Locate each line in the records containing "card". Copy it.
———
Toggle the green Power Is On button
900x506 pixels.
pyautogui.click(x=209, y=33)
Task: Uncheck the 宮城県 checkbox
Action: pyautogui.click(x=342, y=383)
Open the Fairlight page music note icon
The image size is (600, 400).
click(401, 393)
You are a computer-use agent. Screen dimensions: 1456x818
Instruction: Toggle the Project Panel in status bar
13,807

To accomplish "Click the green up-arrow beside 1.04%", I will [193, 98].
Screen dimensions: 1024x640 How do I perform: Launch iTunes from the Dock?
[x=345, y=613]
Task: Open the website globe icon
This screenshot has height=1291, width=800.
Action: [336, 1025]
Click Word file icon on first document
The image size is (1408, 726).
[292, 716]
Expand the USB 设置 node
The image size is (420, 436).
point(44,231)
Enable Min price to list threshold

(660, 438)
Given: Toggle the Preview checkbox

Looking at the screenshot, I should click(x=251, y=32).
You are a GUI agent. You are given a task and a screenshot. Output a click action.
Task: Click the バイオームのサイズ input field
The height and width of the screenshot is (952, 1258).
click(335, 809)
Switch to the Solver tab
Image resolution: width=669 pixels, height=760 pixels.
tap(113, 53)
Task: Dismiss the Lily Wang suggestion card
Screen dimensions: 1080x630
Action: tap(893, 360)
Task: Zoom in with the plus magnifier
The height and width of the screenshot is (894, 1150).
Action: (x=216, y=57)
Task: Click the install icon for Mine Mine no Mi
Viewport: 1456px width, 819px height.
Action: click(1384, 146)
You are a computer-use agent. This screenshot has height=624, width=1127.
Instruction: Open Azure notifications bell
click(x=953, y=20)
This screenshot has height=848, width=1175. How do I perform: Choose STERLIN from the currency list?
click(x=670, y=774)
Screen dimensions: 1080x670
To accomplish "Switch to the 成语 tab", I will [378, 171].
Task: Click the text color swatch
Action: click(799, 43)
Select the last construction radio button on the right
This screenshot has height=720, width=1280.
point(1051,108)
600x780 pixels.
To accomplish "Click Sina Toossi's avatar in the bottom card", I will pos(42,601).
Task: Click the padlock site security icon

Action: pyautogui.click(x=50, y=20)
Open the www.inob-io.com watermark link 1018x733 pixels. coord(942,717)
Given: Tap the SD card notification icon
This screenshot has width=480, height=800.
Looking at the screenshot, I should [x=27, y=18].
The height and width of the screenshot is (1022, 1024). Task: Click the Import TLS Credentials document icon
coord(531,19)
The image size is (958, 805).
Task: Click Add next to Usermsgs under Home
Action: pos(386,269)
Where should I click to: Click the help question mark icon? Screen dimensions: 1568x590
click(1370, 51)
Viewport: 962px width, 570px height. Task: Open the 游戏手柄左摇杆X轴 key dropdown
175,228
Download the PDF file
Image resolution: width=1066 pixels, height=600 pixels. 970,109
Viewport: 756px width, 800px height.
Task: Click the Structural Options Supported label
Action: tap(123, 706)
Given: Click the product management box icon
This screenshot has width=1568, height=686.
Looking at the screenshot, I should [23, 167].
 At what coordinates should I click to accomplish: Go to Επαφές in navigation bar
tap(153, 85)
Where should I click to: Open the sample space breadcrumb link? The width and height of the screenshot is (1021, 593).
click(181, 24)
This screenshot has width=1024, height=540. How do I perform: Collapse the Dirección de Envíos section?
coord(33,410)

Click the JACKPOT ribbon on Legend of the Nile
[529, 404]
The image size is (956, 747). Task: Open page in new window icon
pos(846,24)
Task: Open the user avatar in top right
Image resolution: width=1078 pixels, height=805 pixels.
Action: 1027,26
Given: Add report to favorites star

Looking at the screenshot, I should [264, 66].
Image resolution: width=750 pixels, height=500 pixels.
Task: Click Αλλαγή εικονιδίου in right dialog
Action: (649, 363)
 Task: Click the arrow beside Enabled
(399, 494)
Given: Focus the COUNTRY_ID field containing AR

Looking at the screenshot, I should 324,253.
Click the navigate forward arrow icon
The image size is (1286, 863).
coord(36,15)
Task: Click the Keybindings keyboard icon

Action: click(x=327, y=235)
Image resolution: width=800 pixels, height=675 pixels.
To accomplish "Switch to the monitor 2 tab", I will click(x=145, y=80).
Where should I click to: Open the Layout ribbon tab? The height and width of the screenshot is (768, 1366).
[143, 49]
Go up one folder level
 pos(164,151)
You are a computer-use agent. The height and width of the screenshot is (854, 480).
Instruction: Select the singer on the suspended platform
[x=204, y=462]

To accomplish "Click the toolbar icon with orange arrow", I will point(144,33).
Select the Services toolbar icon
———
Worked solution »
Task: Dismiss the Lily Wang suggestion card
To accomplish "Click Sina Toossi's avatar in the bottom card", I will pos(42,601).
Given: Tap the SD card notification icon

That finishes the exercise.